IEEE Croatia Section and the IFRoS...

The IEEE Croatia Section and the IFRoS project hosted lectures on:

"Neural Radiance Fields (NeRF): basics, variations, applications" which was presented by Nelli Nyisztor, a Ph.D student and "Transferability in Robotics: transfer, curriculum, and reinforcement learning" which were presented by Dániel Horváth, a Ph.D student on Thursday, January 18.

Nelli Nyisztor

Nelli Nyisztor is a Ph.D student at Eötvös Loránd University, Budapest and a researcher at Bosch Hungary – specializing in visual sensors and sensor fusion. She works on an aerial image-based pose estimation method assisting ADAS development. Her interests lie in computer vision, machine learning and 3D reconstruction.

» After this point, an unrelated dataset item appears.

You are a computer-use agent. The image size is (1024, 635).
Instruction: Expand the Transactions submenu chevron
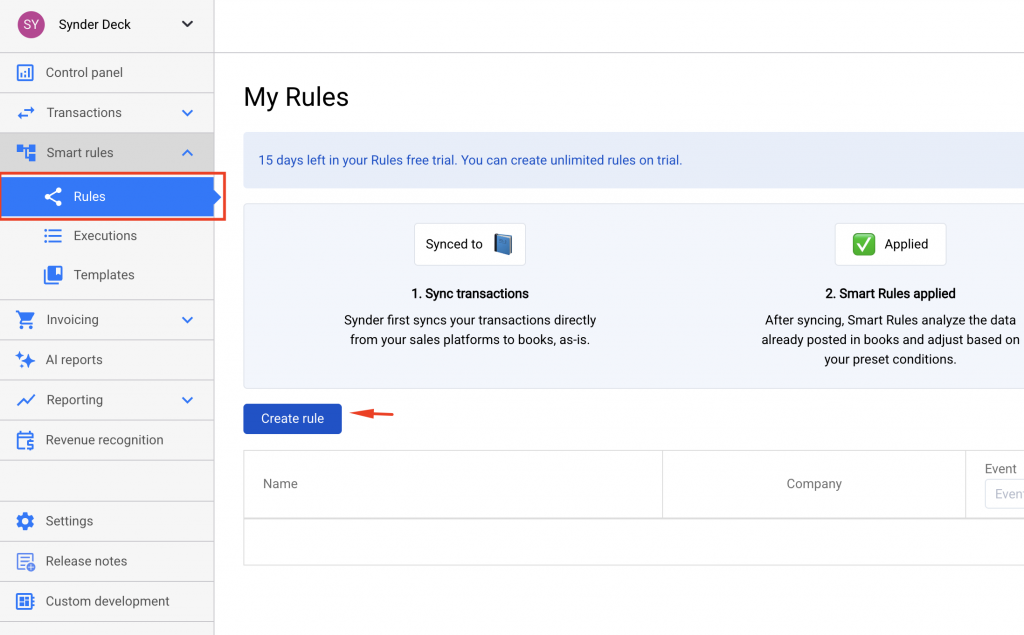[187, 113]
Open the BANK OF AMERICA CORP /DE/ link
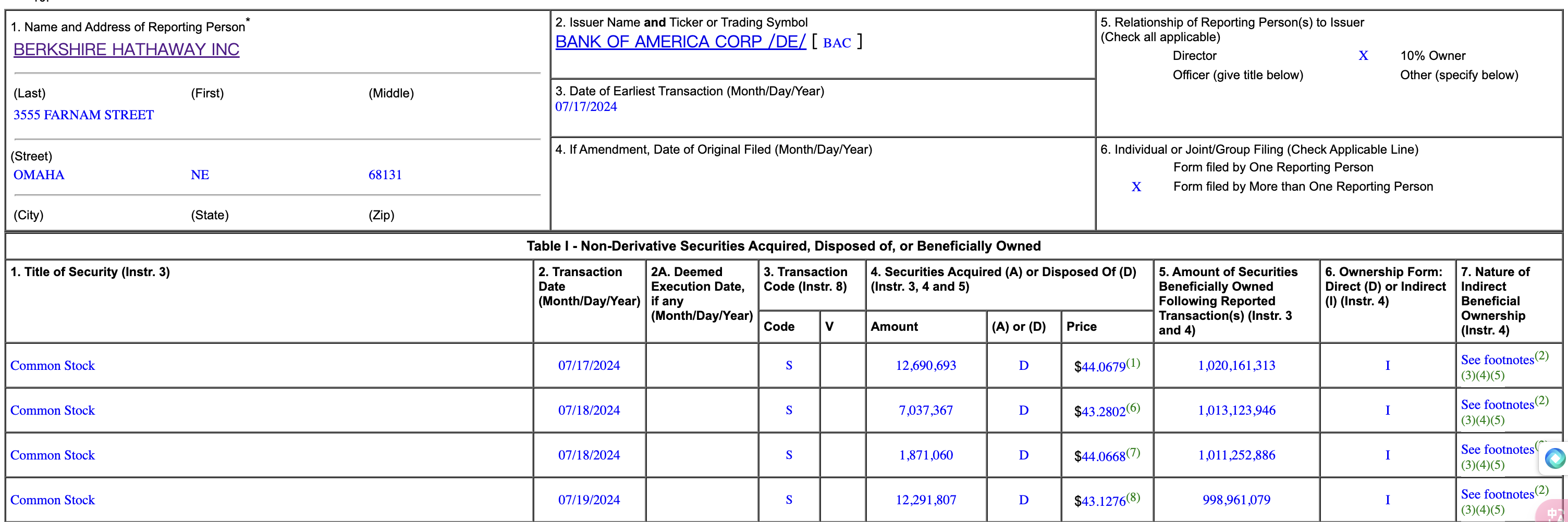The image size is (1568, 522). 680,41
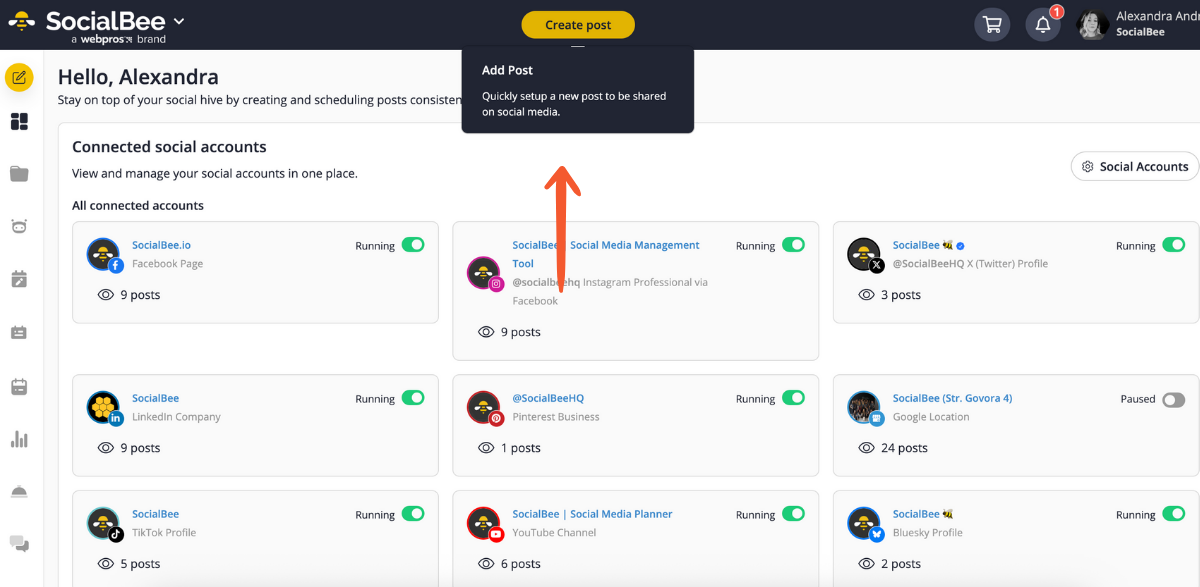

She earned her M.Sc. in autonomous systems via a double degree program split between Politech Nice, France and Eötvös Loránd University, Hungary. Her master thesis covers 6-DoF pose estimation using Neural Radiance Fields.

Explore the fundamentals, variations, and applications of Neural Radiance Fields (NeRF) in this introductory presentation. Revealing the potential of NeRF as we navigate through its basics and showcase how this innovative approach is shaping the future of 3D scene and object representation.



Dániel Horváth

Dániel Horváth is a research associate, pursuing his Ph.D. at the Eötvös Loránd University, Budapest, Hungary in collaboration with the Institute for Computer Science and Control, Budapest Hungary, and, as a Campus France scholar, with the École Nationale Supérieure des Mines de Paris in France. His research focuses on robotics in the fields of reinforcement, curriculum, and transfer learning, and computer vision.

He received the M.Sc. degree with the highest honours in mechatronics from the Budapest University of Technology and Economics, Budapest, Hungary, in 2019, spending one semester each at the Technical University of Denmark, Copenhagen, Denmark, and the Otto von Guericke University, Magdeburg, Germany.

Attaining sufficient scale and robustness in robotics is essential for the seamless integration of robots into both industrial settings and our daily lives. Transferability, covering a wide range of topics, plays a pivotal role in achieving this objective. This lecture addresses three key components—transfer, curriculum, and reinforcement learning—illustrated through research projects conducted in these domains.